Auch die Proteinstruktur in der Giftklaue ist für deren Zweck optimiert. Proteine zeichnen sich durch hohe chemische Variabilität aus und können entsprechend leicht verändert werden. Die Spinne nutzt auch dies für ihre Giftklauen aus, um sich bei der Jagd einen materialtechnischen Vorteil gegenüber ihrer Beute zu verschaffen. „Erstaunlicherweise bestehen die Zahnspitze und die äußeren Cuticulaschichten, die bei ihrem Biss der höchsten Belastung ausgesetzt sind, vorwiegend aus Proteinen“, sagt Friedrich Barth. Die Proteinzusammensetzung ändert sich von der Basis zur Spitze der Giftklaue, wobei die Konzentration der Aminosäure Histidin stark ansteigt. Histidin eignet sich besonders gut, um mit Metallionen die Proteine stark zu vernetzen. Da die Forscher auch Zink und Kalzium in der Proteinmatrix fanden, vermuten sie, dass benachbarte Fasern in der Proteinmatrix der Zahnspitze tatsächlich vernetzt werden. Das macht die Spitze besonders hart und fest. Zudem leitet das stabile Proteinnetz den Druck beim Durchbohren eines Beutepanzers effektiv an die Chitinfasern weiter.
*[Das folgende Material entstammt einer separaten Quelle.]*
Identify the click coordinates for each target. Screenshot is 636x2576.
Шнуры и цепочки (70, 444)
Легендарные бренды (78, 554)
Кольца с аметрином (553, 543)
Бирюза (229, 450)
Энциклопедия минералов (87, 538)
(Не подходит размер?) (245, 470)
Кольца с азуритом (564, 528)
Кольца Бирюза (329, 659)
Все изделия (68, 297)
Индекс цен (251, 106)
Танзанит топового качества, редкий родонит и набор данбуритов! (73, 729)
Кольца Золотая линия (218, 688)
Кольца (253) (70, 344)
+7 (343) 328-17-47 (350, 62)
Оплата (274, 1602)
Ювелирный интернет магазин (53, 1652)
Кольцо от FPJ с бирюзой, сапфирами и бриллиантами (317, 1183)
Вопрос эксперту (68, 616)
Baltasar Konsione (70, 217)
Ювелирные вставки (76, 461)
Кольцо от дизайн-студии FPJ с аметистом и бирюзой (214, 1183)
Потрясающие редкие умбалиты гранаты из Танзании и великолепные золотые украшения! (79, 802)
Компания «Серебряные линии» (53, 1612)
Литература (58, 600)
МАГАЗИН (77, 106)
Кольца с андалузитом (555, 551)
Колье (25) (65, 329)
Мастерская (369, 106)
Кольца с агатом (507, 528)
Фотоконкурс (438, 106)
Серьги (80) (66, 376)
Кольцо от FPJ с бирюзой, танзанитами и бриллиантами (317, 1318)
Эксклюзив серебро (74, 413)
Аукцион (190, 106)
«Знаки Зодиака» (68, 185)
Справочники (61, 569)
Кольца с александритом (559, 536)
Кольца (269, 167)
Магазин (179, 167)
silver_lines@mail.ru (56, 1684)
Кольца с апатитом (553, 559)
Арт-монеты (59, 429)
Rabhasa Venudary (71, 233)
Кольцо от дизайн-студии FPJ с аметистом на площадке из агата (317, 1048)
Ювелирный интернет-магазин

Auch stellten die Forscher fest, dass neben den Metallionen auch Chloridionen in dem Proteinnetz eingelagert sind. „Interessanterweise sind Chloridionen anders verteilt als die Metallionen“, sagt Yael Politi. Welche Funktion die Chlorid-Ionen übernehmen, nach welchen Kriterien die Verteilung der eingelagerten Elemente ausgewählt wird und wie sich dies auf die mechanischen Eigenschaften der Giftklaue auswirkt, ist bisher jedoch noch unklar.

Doch schon jetzt steht fest: „Die Giftklauen der Spinnen besitzen eine hoch spezialisierte Materialstruktur. Die Materialeigenschaften ändern sich von der Basis zur Spitze in feinen Abstufungen, und die äußere Schicht der Klauen ist auffallend abriebfest“, wie Yael Politi resümiert. Die verschiedenen chemischen und strukturellen Veränderungen zu studieren, die dafür verantwortlich sind, dass sich die Materialeigenschaften des Cuticulapanzers auf so feine Weise an bestimmte biologische Funktionen anpassen, ist für die Forscher ein ausgesprochen lohnendes Ziel. Ihre Arbeit könnte durchaus auch von praktischem Nutzen sein. „Das Wissen, das wir dabei gewinnen, könnte zum Beispiel die Grundlage für die Entwicklung von Materialien für besondere Anwendungen oder von Injektionsnadeln mit speziellen Formen und Materialeigenschaften für Anwendungen  in der Medizin legen“, so Politi.